* Your tasks
[1] Please list every change to booster eligibility that the F.D.A. plans to make, according to the article on Pfizer boosters for 12- to 15-year-olds.
[2] Carry on the article about the F.D.A.'s plan for Pfizer boosters in 12- to 15-year-olds, starting after its final sentence.
Start of Source extract
F.D.A. Plans to Allow 12- to 15-Year-Olds to Receive Pfizer Boosters

WASHINGTON — The Food and Drug Administration is planning to broaden eligibility for coronavirus vaccine booster doses on Monday, allowing 12- to 15-year-olds to receive third doses of Pfizer-BioNTech’s vaccine, according to people familiar with the agency’s deliberations.

Regulators also plan to allow both adolescents and adults to seek an extra shot of Pfizer’s vaccine five months after receiving a second dose, instead of the current period of six months. A booster shot is also expected to be authorized for younger children, ages 5 to 11, with immune deficiencies.

The Centers for Disease Control and Prevention’s vaccine advisory committee is planning to meet by the middle of next week to vote on whether to recommend the changes. If the committee agrees with the F.D.A.’s authorizations, Dr. Rochelle P. Walensky, the C.D.C. director, is expected to promptly endorse the revisions.

The move to expand boosters comes as the highly contagious Omicron variant is infecting a record number of Americans with the coronavirus, putting more pressure on hospitals already deluged by Covid-19 patients from the Delta variant.

More than 70 percent of people 12 years and older in the United States are fully vaccinated, according to the C.D.C. Children can better withstand coronavirus infections, but in rare instances still become very sick and even die. At least 1.8 million adolescents between 12 and 15 years old have tested positive for the virus, according to the C.D.C.
End of Source extract
Start of Recorded data
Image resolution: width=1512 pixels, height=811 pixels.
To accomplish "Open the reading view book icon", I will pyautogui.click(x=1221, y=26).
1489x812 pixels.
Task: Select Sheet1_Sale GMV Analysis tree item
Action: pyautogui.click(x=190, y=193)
End of Recorded data
* Answers provided
[1]
- Allowing 12- to 15-year-olds to receive a third dose of Pfizer-BioNTech's vaccine.
- Allowing adolescents and adults to get an extra Pfizer shot five months after their second dose, instead of six months.
- Authorizing a booster shot for children ages 5 to 11 with immune deficiencies.

[2]
The F.D.A. had hoped to announce its decision as early as Thursday, the people familiar with the deliberations said, but agreed to wait until Monday because Dr. Walensky said she wanted to hear recommendations from her agency’s outside advisory group before signing off on the changes. That group, which has met throughout the pandemic to consider F.D.A. decisions around vaccines, might not meet until Wednesday.

The two agencies share responsibility for setting the nation’s vaccine policy and have worked to present a unified front in their reviews of booster shots. But the F.D.A. has been more willing to act without the advice of its outside advisory committee, with some top officials arguing that the agency needs to respond as quickly as possible in the face of the ongoing public health crisis.

Federal regulators based their decision at least in part on data from Israel that showed no serious safety concerns in thousands of 12- to 15-year-olds who received a third dose of the Pfizer vaccine. There were no reports of myocarditis, a rare side effect seen mostly in younger men that has been linked to the Pfizer and Moderna vaccines. The condition involves inflammation of the heart muscle.

The F.D.A. wants to allow a booster dose as early as five months after the second Pfizer dose in part because Israeli data suggests that the shorter interval is effective, according to people familiar with the government’s deliberations.

One recent South African study showed that the effectiveness of Pfizer’s vaccine against severe illness and hospitalization was about 70 percent after two doses.

Pfizer and BioNTech, its German partner, have both said their studies show that a third dose is needed to protect against Omicron. Dr. Albert Bourla, the chief executive officer of Pfizer, said this month that while two doses may still prevent severe disease from Omicron, a third strengthens protection.

Dr. Ugur Sahin, the chief executive of BioNTech, said three doses “could still offer a sufficient level of protection from disease of any severity” caused by the variant.

Although the F.D.A. convened its outside advisory committee repeatedly earlier this year, it has not asked the committee for recommendations before its most recent decisions to expand boosters.

Dr. Walensky this month endorsed offering Pfizer-BioNTech booster shots to 16- and 17-year-olds without convening her agency’s expert committee. But she was unwilling to do that for younger adolescents, people familiar with the government’s deliberations said.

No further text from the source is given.